**Problem details**
Please write out every line of the items below word for word, leaving out the pictures.

* BEGIN *

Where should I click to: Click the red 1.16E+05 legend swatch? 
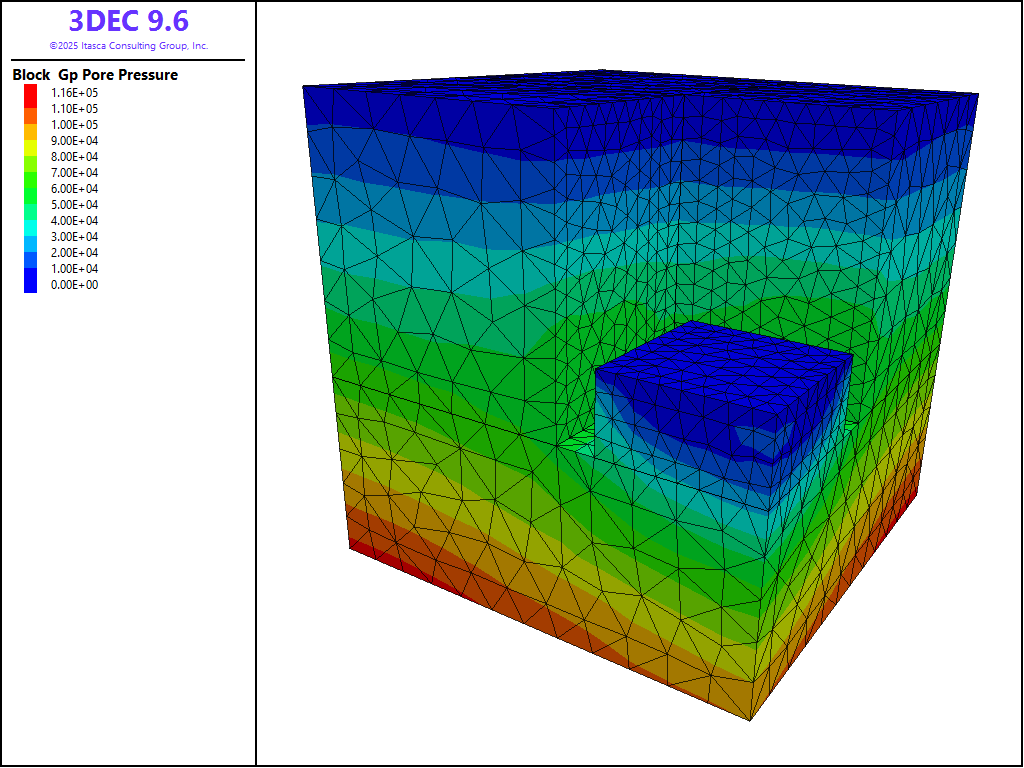(x=30, y=92)
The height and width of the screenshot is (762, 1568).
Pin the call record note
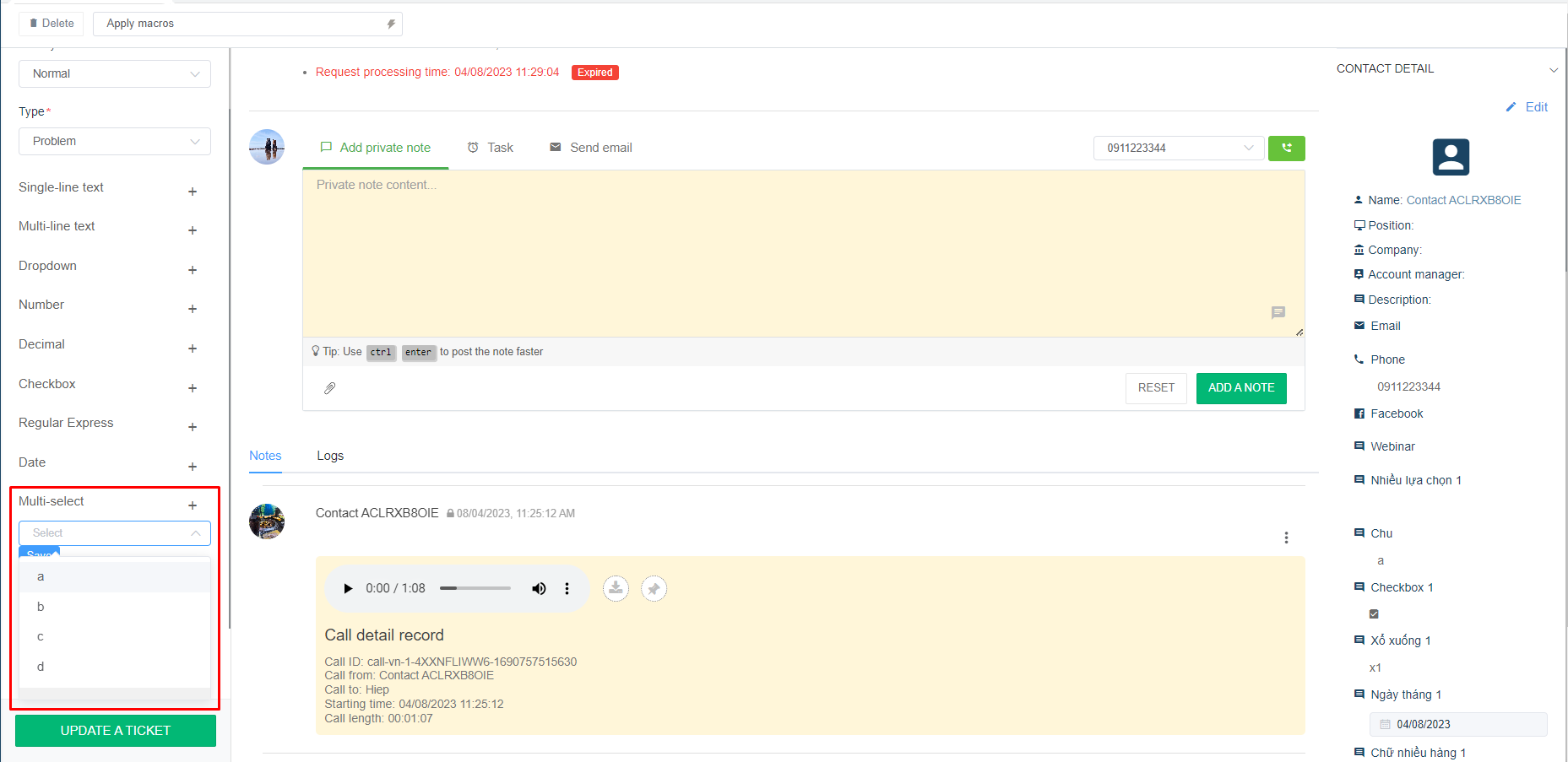[654, 588]
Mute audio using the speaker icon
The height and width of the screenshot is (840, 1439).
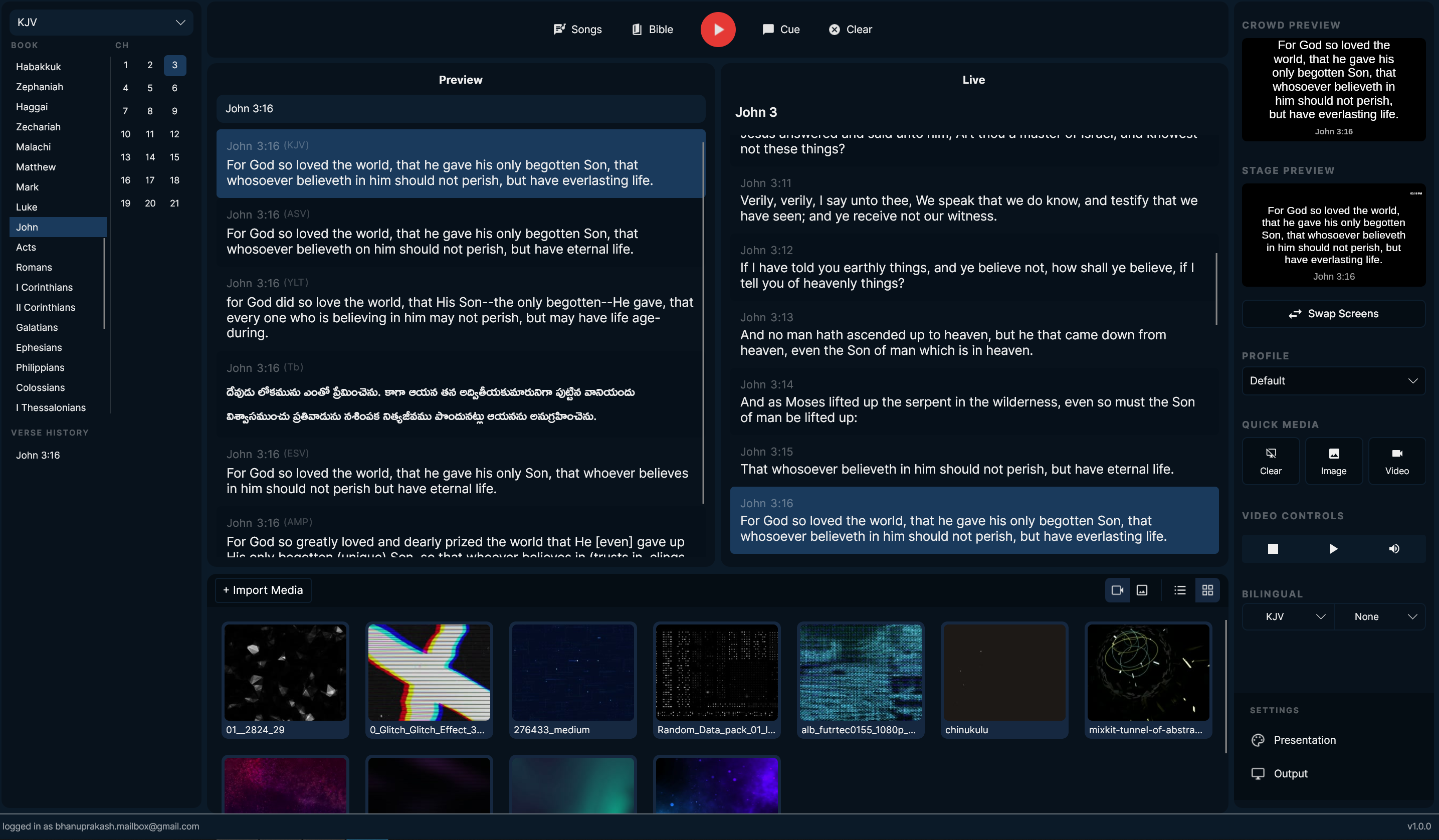[x=1394, y=549]
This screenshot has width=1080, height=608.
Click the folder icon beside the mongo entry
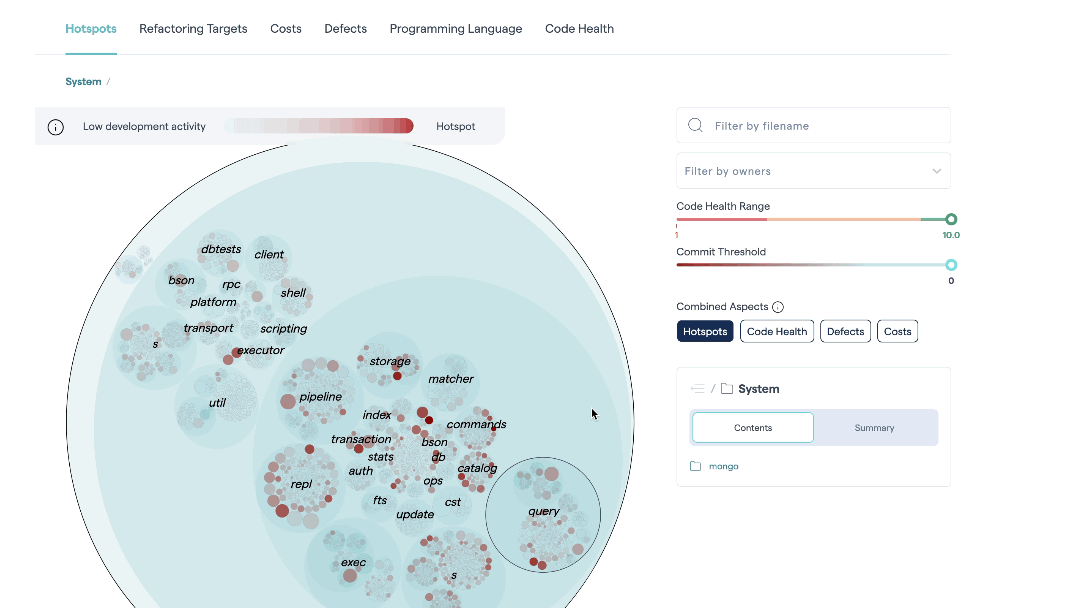click(694, 465)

* END *

**Exercise output**
Where should I click to: Click the red 1.16E+05 legend swatch? 
(x=30, y=92)
The height and width of the screenshot is (762, 1568).
Pin the call record note
[654, 588]
Mute audio using the speaker icon
The height and width of the screenshot is (840, 1439).
[x=1394, y=549]
This screenshot has width=1080, height=608.
Click the folder icon beside the mongo entry
click(694, 465)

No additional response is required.